**BRIEF 1**. According to the article on the Seoul court's reparations ruling, how much must Japan pay each plaintiff?
**BRIEF 2**. Translate this sentence from the article on the Seoul court's reparations ruling into Spanish: "The Korean Peninsula was colonized by Japan from 1910 to 1945."

**EXCERPT**.
▼▼▼
The Seoul Central District Court ruled that Japan should pay reparations of 100 million won (91,200 U.S. dollars) to each of 12 plaintiffs, who filed a petition for dispute settlement with the court in August 2013.

It marked the first time that a South Korean court handed down a verdict to order Japan's reparation payment to the victims, euphemistically called the "comfort women."

The damages claim suit was only referred to the Seoul court in January 2016, and the first hearing was held in April last year as the Japanese government declined to officially receive the civil case petition.

The court said in the ruling that the plaintiffs suffered from extreme, unimaginable mental and physical pain and were not even compensated for their suffering, noting that illegal acts by the accused can be acknowledged through evidence, relevant materials and testimonies.

The verdict noted that it would be reasonable to value the damages amount at over 100 million won.

Japan lodged a protest over the court ruling on the day, with Japanese Prime Minister Yoshihide Suga saying that under international law a sovereign state is not subject to the jurisdiction of foreign courts and, as such, the lawsuit must be thrown out.

South Korean Ambassador Nam Gwan Pyo was summoned by Japan's Vice Foreign Minister Takeo Akiba to make the protest.

Japan has maintained that the case should be dropped given the sovereign immunity that allows a state to be immune from civil suit in foreign courts, but the South Korean court said it cannot be applied to the case as the illegal acts were crimes against humanity committed deliberately, systematically and widely by the Imperial Japan.

The court noted that the damages suit cannot be applied to the Seoul-Tokyo deals in 1965 and 2015 either.

Japan claimed that the 1965 treaty, which normalized diplomatic ties between Seoul and Tokyo, resolved all colonial-era issues, including the wartime sex enslavement and forced labor, but South Korea said the individual right to damages had yet to be resolved.

The Korean Peninsula was colonized by Japan from 1910 to 1945.

Historians say hundreds of thousands of Asian women, including those from the Korean Peninsula, were kidnapped, coerced or duped into sexual servitude for Japanese troops before and during the Pacific war.
▲▲▲
**ENTRIES SUPPLIED**.
▼▼▼
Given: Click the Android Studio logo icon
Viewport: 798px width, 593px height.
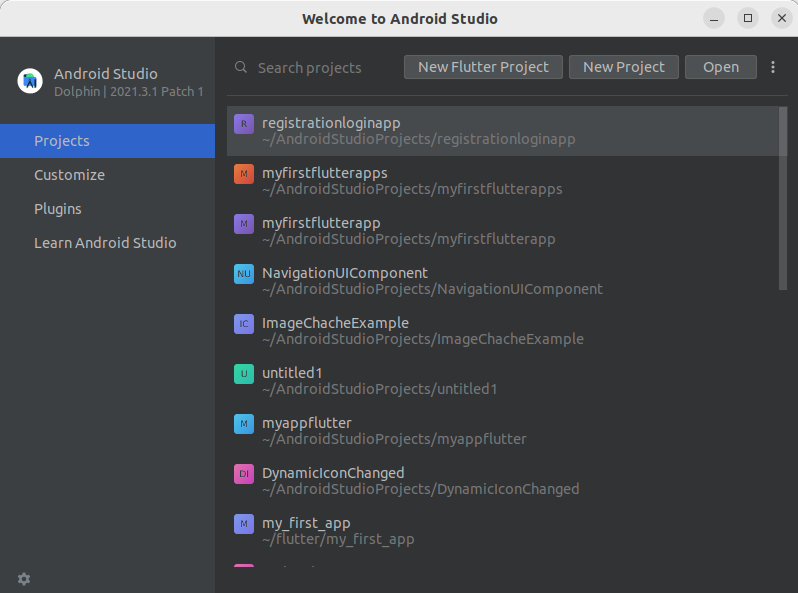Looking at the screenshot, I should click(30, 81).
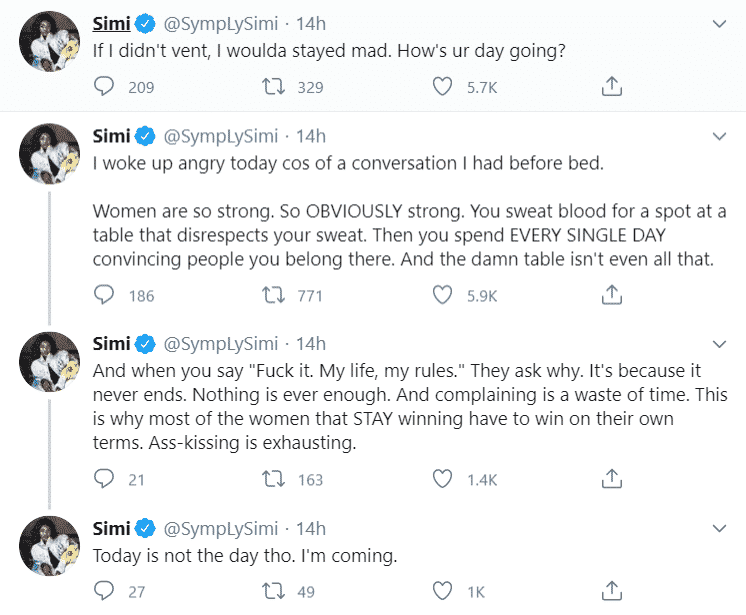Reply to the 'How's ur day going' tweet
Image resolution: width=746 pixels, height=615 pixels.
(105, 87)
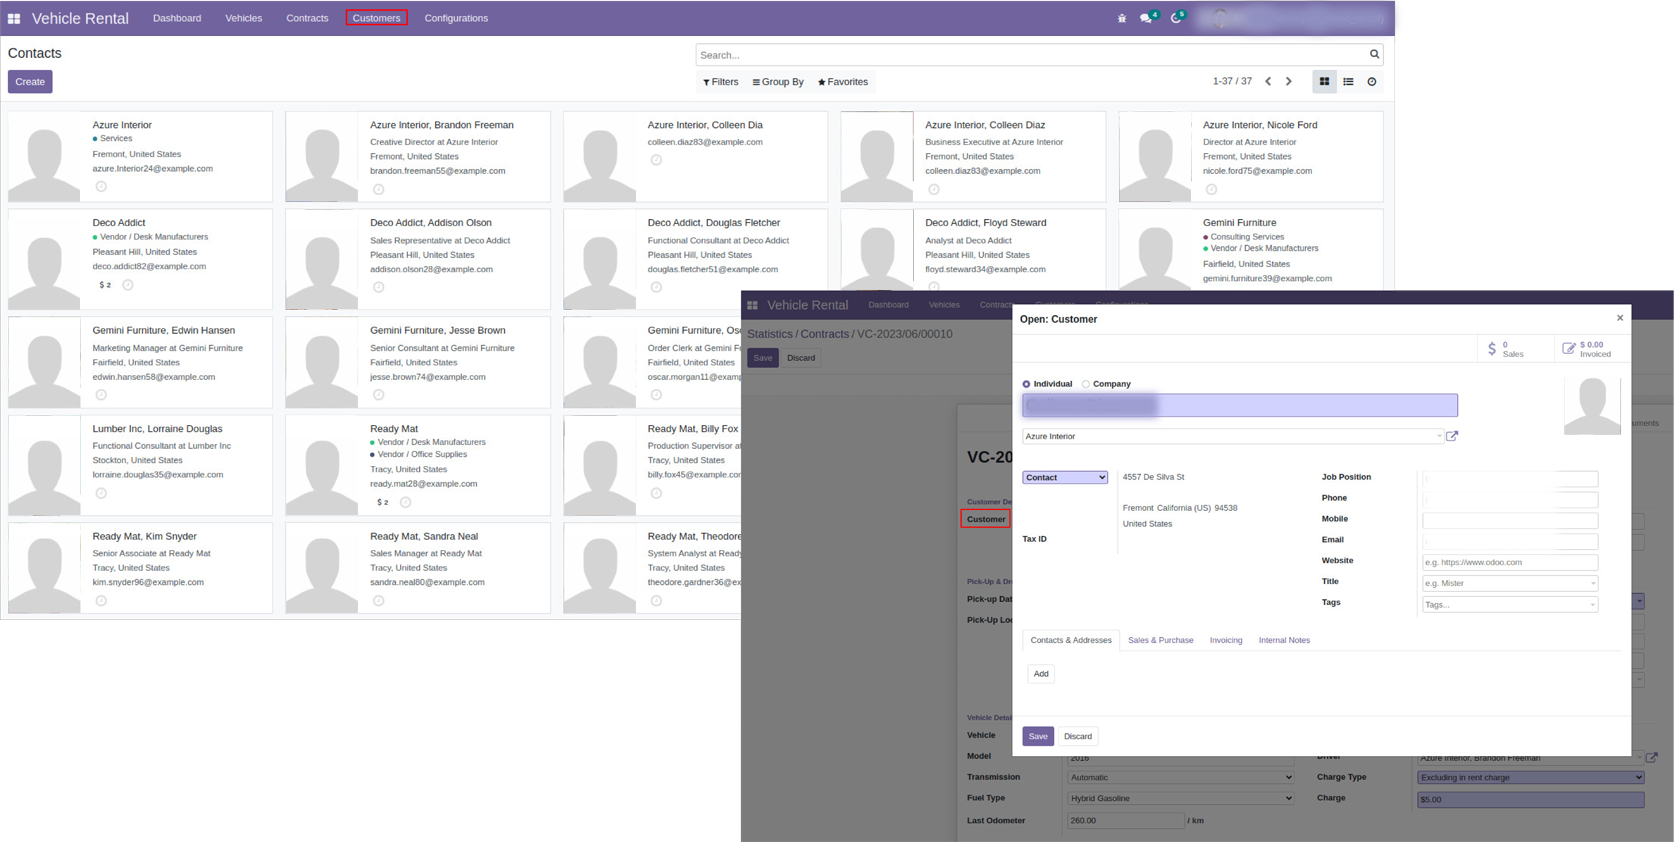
▲▲▲
▼▼▼
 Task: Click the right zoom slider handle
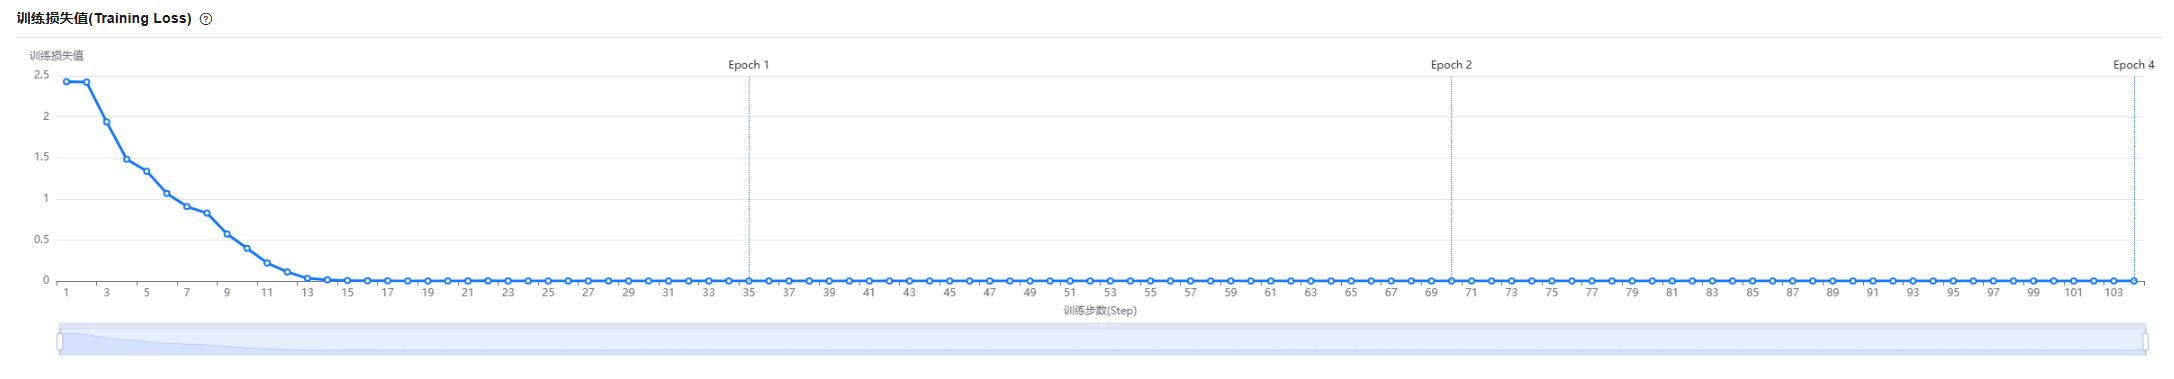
▲▲▲
**RESULT 1**. 100 million won (91,200 U.S. dollars) to each of the 12 plaintiffs.

**RESULT 2**. La península de Corea fue colonizada por Japón de 1910 a 1945.